EXERCISE REQUIREMENTS » Return the lines below exactly, please, from the one containing "Where should I click to: Expand" through the last one, both included, and leave out any pictures.

[Stored data]
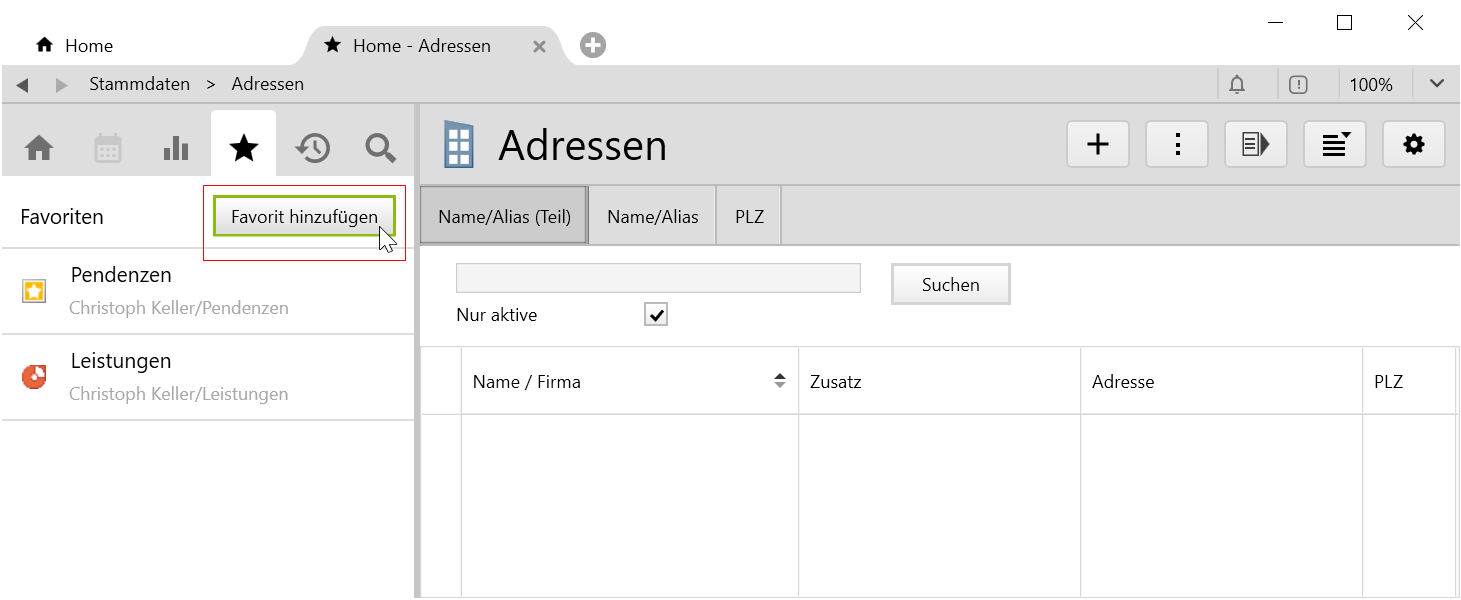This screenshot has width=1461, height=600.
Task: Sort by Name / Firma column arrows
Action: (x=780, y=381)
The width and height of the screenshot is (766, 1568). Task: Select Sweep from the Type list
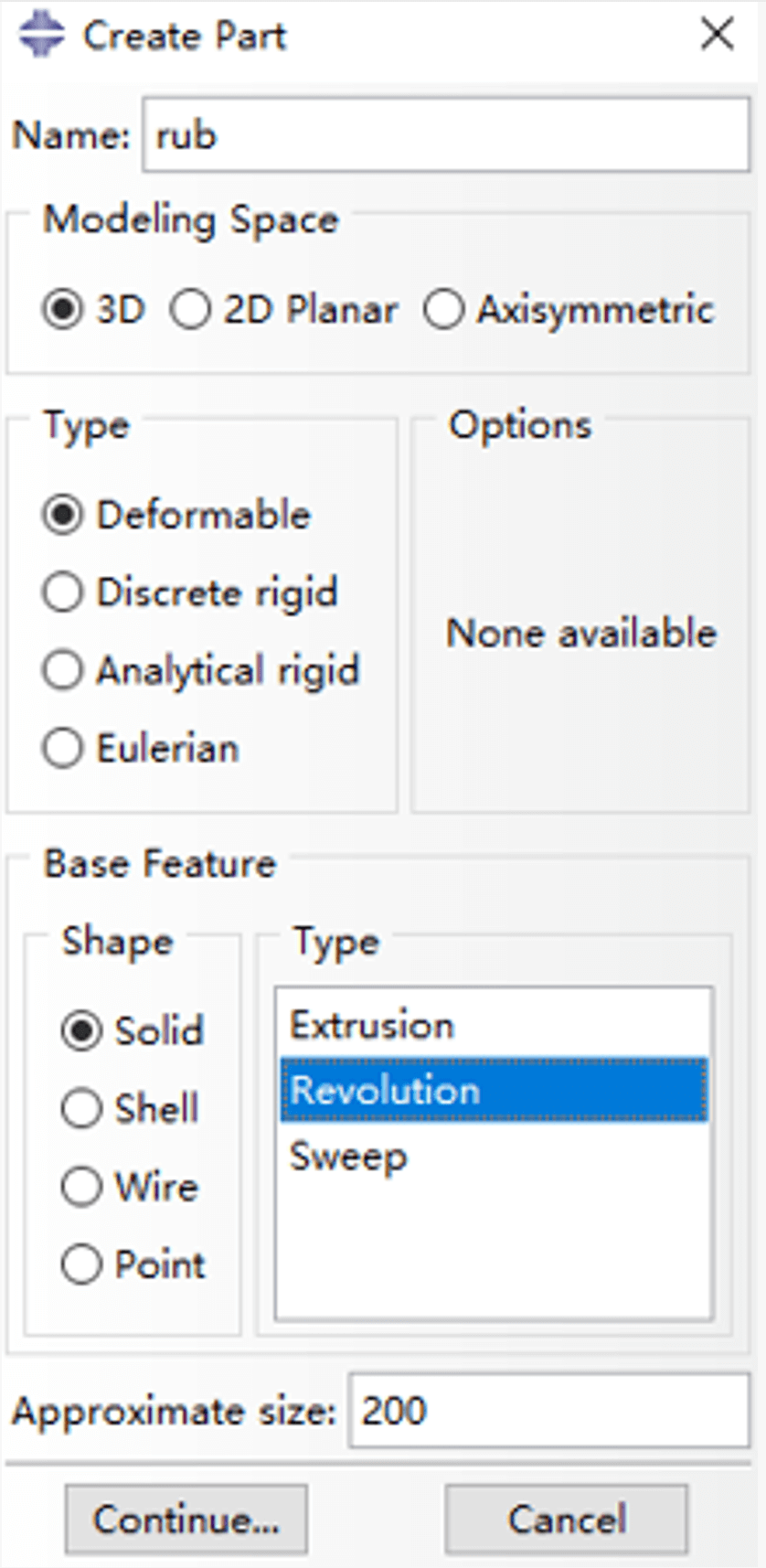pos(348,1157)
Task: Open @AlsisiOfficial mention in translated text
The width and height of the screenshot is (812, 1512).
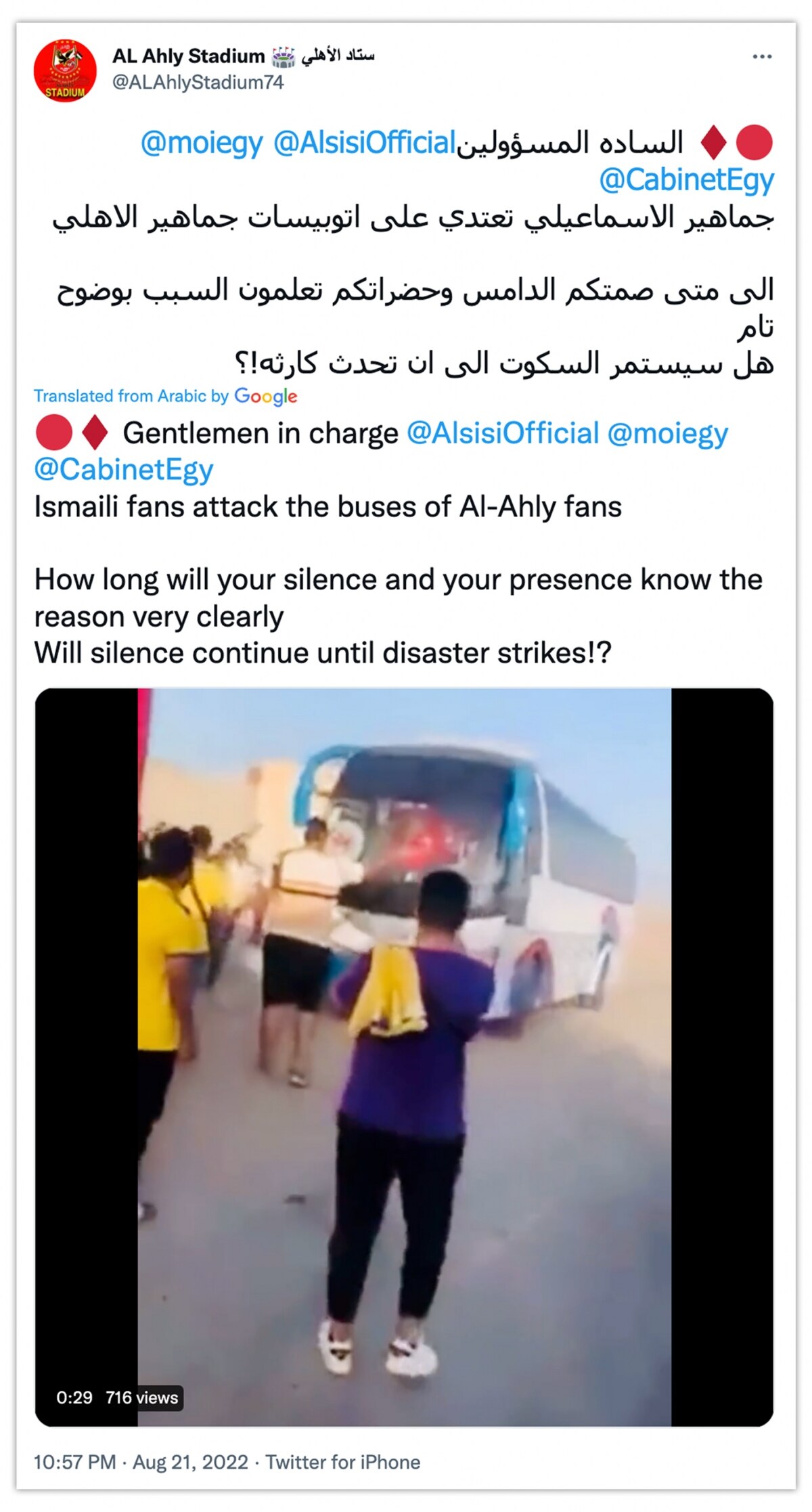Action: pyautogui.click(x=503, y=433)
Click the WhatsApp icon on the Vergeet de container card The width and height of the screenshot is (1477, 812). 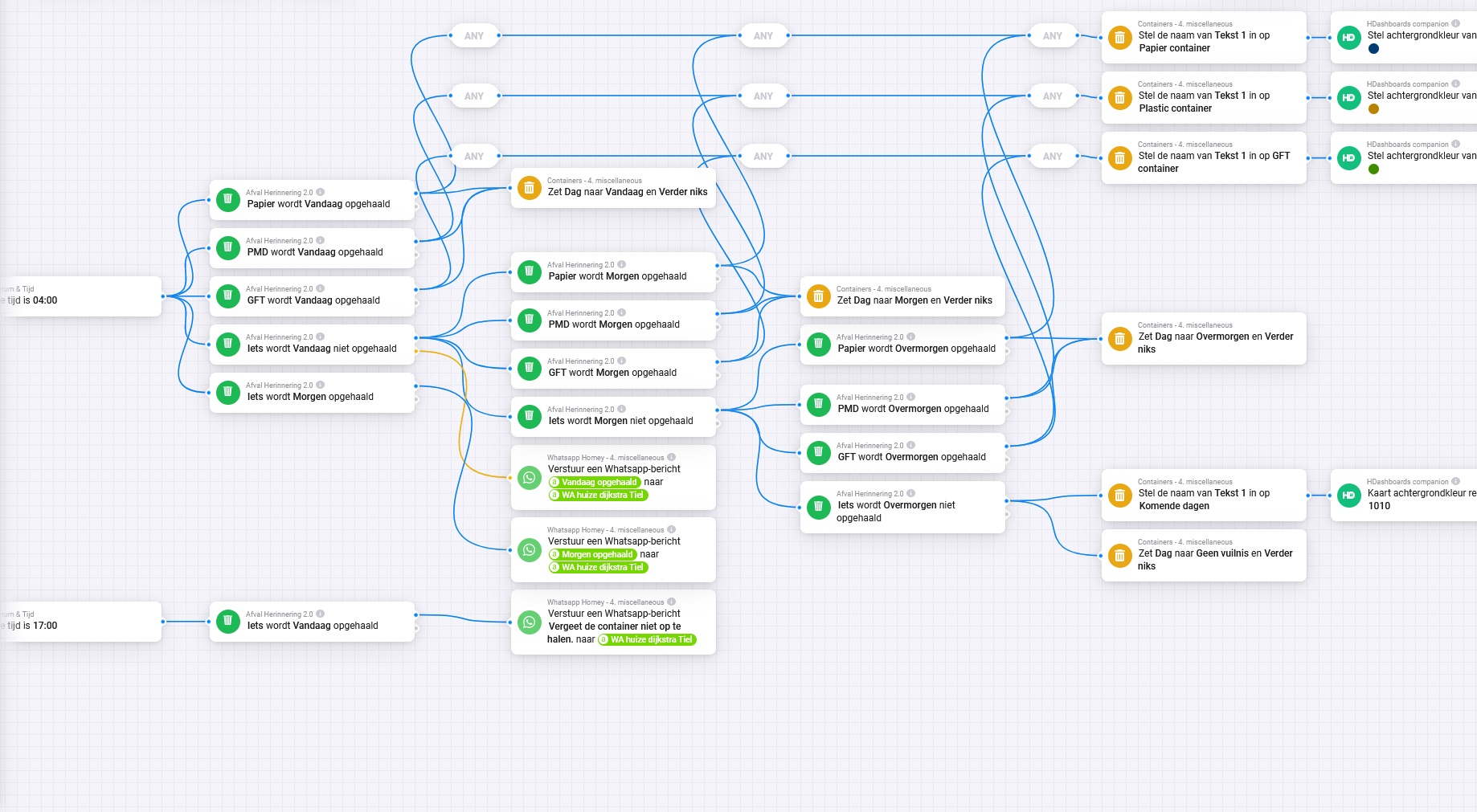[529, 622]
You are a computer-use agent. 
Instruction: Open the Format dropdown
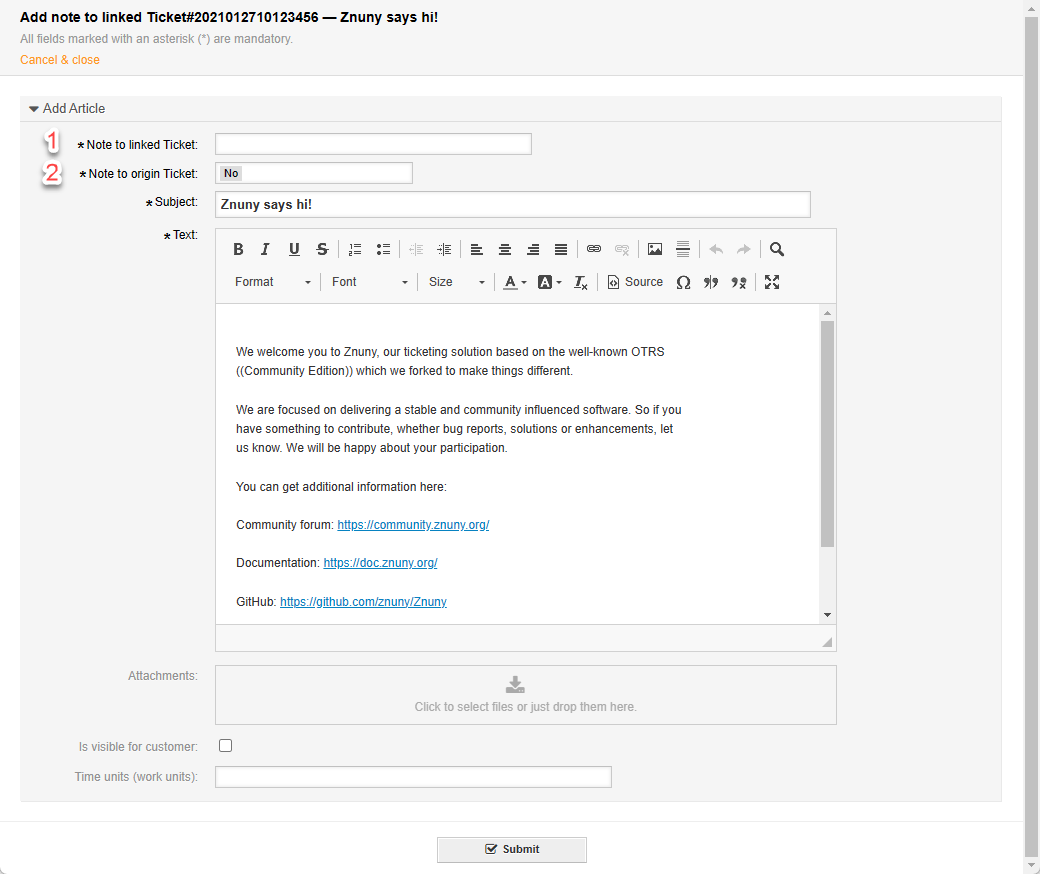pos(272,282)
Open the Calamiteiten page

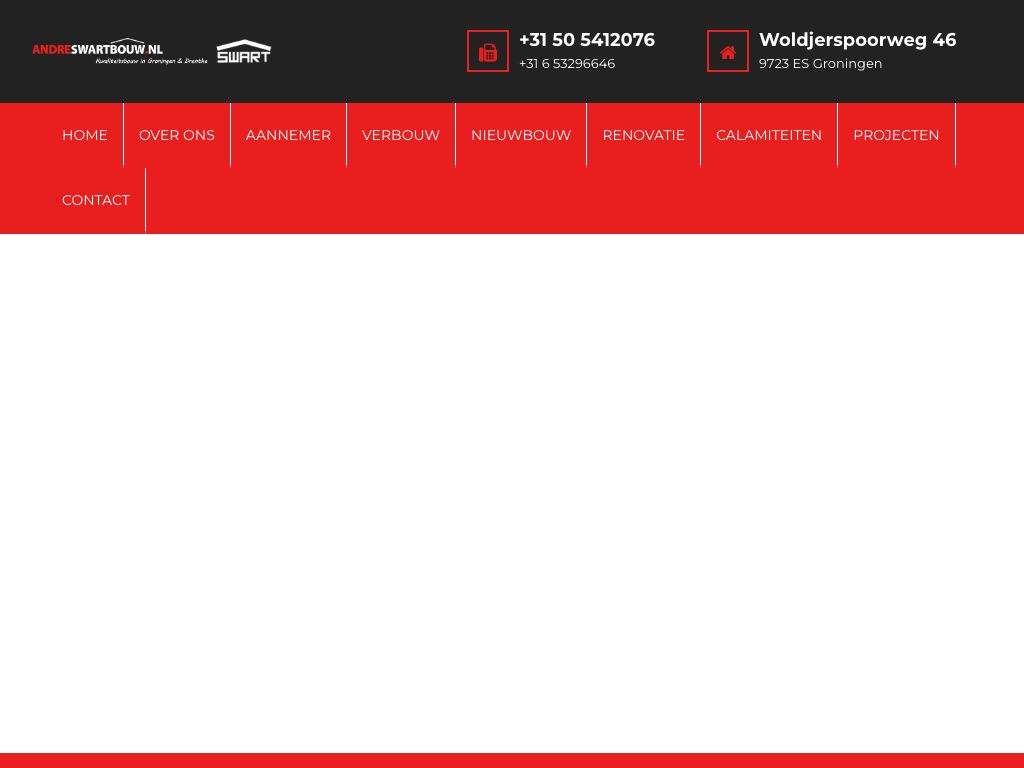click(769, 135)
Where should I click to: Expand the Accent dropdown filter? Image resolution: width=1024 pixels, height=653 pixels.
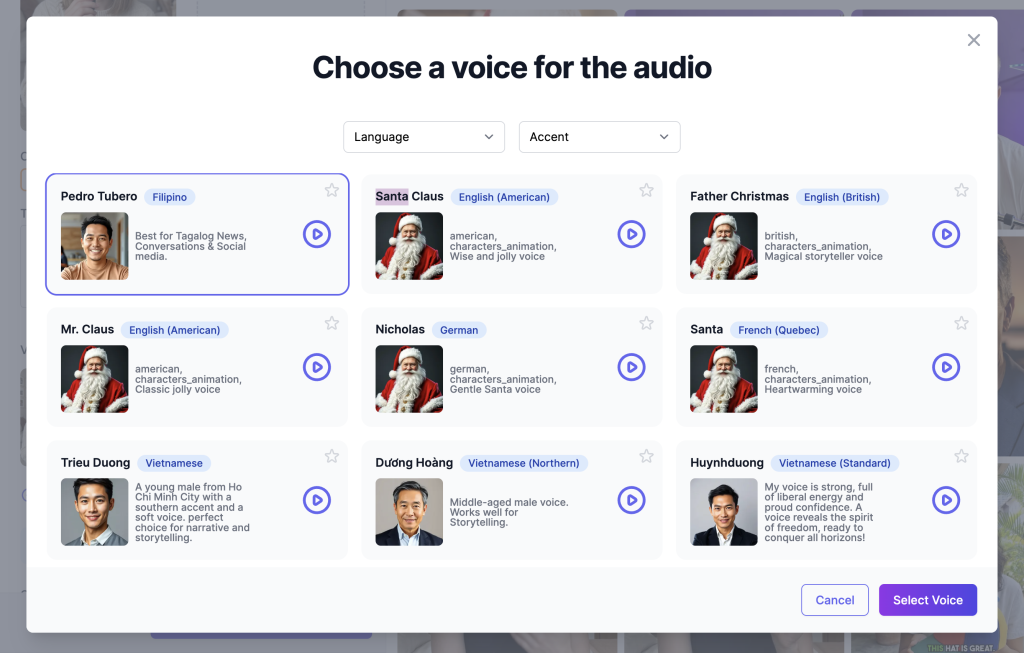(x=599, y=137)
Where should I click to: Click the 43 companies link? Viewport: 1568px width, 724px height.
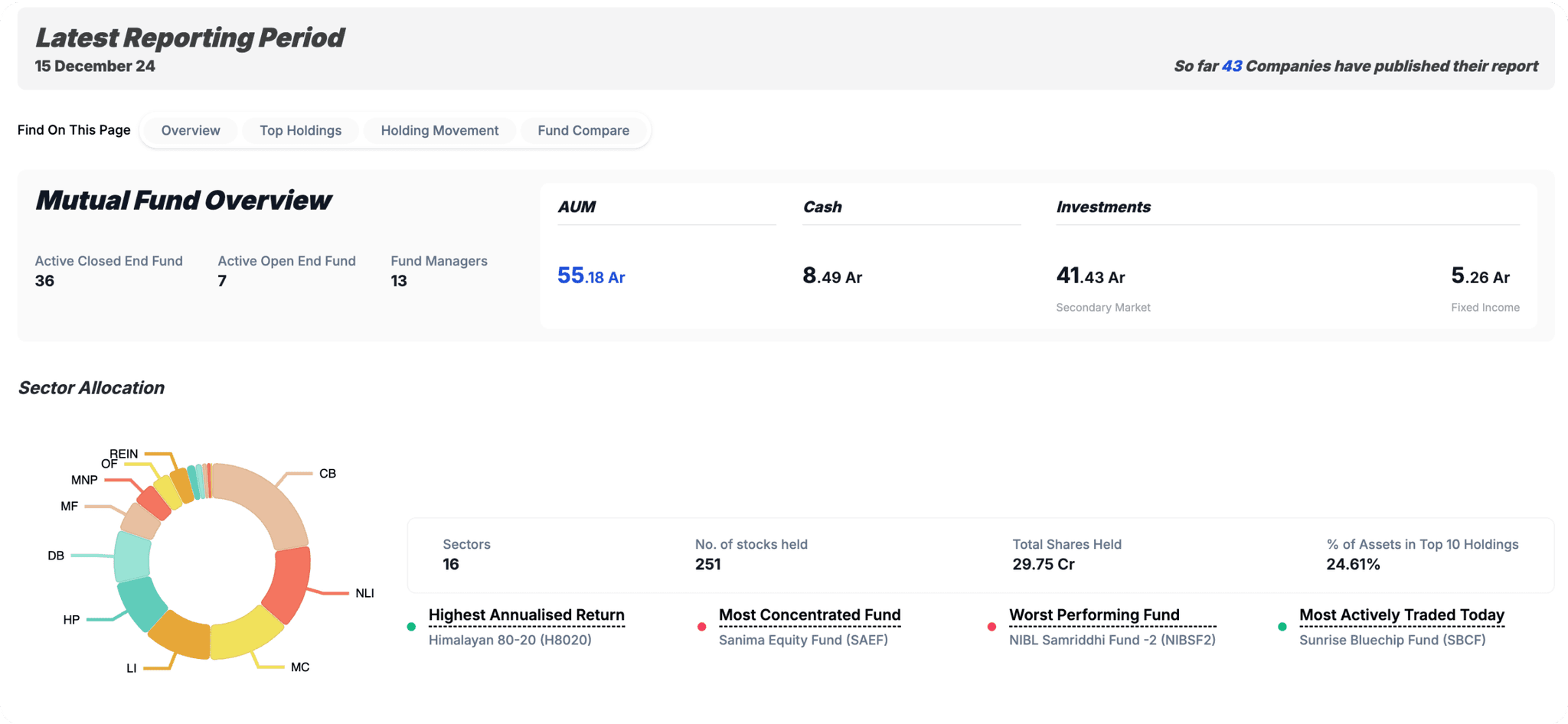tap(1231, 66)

SOLUTION »
Where should I click to: Expand the Accent dropdown filter? Image resolution: width=1024 pixels, height=653 pixels.
(x=599, y=137)
Where should I click to: Click the 43 companies link? Viewport: 1568px width, 724px height.
tap(1231, 66)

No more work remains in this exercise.